India has more than 1,200 digital lending start-ups and most of the digital payments FinTech are diversifying into online lending.
The public needs to be aware of the terms and conditions of any type of loan and be wary of the lure of easy money and falling into the debt trap of loan sharks.
As the account aggregator ecosystem went live on 2 September RBI framework, it is expected to give a fillip to lending in India. India has more than 1,200 digital lending start-ups and most of the digital payments FinTech are diversifying into online lending as it is seen as lucrative.
In order to acquire scale in customers and merchants, the Third-Party Application Providers (TPAPs) in UPI such as Google Pay, Phone Pe, Amazon Pay, Whatsapp Pay etc. and Paytm Payments Bank App, have been spending aggressively on marketing and advertising.
They have been spending on promotional offers, huge cashbacks, discounts, celebrity endorsements and big event sponsorship. While this has resulted in an exponential growth rate in UPI transactions and massive growth in user base, it has resulted in whopping losses for the companies. The waiver of MDR on UPI has also hit the revenue model.
The whole idea of attaining scale is to monetise the data at a later stage for cross-selling of financial services, especially lending. While the Data Protection Bill is in the final stages of discussion, there is a looming risk of monetisation of data by BigTech, FinTech and other players in the digital payments space.
However, credit is an idiosyncratic business. Lending to thin-credit individuals and small businesses is fraught with risk. Stronger collection machinery is required in a country such as India, which has a higher share of self-employed, marginal customers with less financial literacy and discipline.
China is a cautionary tale of what happens when borrowers have access to easy money, without sufficient risk assessment. Chinese households now face a $9 trillion debt, a quarter of which were loans given to small businesses.
If we study the past credit negative events, such as the Andhra microfinance crisis of 2010 and the Assam microfinance imbroglio, we note that such thin-credit lending is vulnerable to over-leverage for consumption, local-level factors, macro-event and political instability (election).

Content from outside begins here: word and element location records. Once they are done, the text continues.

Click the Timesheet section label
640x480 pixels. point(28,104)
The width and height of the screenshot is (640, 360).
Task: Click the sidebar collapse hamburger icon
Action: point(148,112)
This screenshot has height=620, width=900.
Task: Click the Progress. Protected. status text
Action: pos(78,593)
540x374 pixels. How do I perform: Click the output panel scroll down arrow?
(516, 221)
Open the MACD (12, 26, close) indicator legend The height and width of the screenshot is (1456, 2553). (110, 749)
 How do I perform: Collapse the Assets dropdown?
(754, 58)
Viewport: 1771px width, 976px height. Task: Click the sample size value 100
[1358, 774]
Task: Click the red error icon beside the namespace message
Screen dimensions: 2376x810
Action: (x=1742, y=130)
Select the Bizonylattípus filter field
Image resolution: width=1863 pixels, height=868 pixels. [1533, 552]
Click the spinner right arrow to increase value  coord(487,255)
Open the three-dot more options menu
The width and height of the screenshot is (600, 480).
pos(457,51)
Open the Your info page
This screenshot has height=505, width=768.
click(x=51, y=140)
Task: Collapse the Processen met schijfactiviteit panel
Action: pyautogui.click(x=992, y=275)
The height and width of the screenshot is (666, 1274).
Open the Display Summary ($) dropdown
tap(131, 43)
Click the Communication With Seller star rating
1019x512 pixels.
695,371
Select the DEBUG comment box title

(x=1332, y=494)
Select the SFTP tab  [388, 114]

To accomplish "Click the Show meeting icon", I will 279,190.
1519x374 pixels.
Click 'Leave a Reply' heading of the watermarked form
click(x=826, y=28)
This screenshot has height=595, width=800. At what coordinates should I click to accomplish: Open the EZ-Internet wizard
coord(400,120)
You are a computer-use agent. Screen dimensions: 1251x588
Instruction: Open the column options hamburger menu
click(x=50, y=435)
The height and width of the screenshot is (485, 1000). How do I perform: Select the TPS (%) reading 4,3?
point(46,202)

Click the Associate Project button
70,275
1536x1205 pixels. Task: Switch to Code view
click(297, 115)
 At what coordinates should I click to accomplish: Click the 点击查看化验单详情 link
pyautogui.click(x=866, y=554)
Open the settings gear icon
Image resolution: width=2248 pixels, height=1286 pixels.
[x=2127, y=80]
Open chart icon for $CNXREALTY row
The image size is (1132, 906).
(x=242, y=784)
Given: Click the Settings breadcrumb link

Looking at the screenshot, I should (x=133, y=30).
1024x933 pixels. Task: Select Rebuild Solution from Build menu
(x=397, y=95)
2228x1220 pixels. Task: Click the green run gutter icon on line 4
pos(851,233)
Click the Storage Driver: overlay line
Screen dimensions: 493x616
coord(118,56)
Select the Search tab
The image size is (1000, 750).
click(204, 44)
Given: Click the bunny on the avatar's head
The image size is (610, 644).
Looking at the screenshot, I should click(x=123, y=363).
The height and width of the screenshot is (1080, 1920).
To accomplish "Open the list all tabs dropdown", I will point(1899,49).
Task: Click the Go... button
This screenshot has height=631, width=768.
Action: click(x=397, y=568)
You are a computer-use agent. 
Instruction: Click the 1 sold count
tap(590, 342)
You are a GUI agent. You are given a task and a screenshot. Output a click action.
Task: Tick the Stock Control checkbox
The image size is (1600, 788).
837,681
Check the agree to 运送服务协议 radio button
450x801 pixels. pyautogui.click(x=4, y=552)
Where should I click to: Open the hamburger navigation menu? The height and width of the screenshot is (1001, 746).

As the consumers tend to be precarious, any macro events such as demonetisation, natural disasters such as floods/tsunami or Covid-19 pandemic can spike the delinquency levels. If the lenders use aggressive lending and marketing strategies to acquire scale, there is a tendency to lower standards of risk assessment, increase risk appetite and lend above the average levels, which thereby leads to higher delinquencies.
The public also needs to be aware of the terms and conditions of any type of loan and be wary of the lure of easy money and falling into the debt trap of loan sharks.
Non-performing assets (NPA) numbers of FinTech Non-Banking Financial Companies (NBFCs) are alarming. FinTech portfolios have 8x more delinquent accounts compared to private banks (43 per cent vs 5 per cent for August 2020). The rise in delinquent accounts calls for a closer look at portfolios and emphasises the need for better collection strategies.
Nearly 43 per cent of personal loan accounts were in the overdue buckets for FinTech NBFCs compared to 22 per cent of such accounts in August 2019, according to ‘Fintech Collections, Trends and Strategies’ report. While this could be due to moratorium, the report, however, attributed the increase in overdue loans for FinTech firms to a riskier consumer base.
Banks have generally been lending to consumers in prime and above risk tiers, and those with a relatively stable flow of income and leveraging their liability base to acquire personal loans. Many banks in India have focussed so far on high creditworthy segments primarily due to lack of credit history of others. The traditional ways of banking approve only 25-40 per cent of the loan applications.
At the same time, FinTechs have onboarded consumers with low credit scores and leveraged more alternative data. More than half of the personal loans originated by FinTech firms in August 2020 were from below prime-risk tier customers (with credit scores of 730 or below), compared to 38 per cent of such customers for NBFCs, 25 per cent for public sector banks and 19 per cent for private sector banks.
As NITI Aayog CEO Amitabh Kant pointed out, India’s credit-to-GDP ratio (about 51 per cent) is the lowest among its global peers and we need to increase private debt. But we need to do it with a pinch of caution!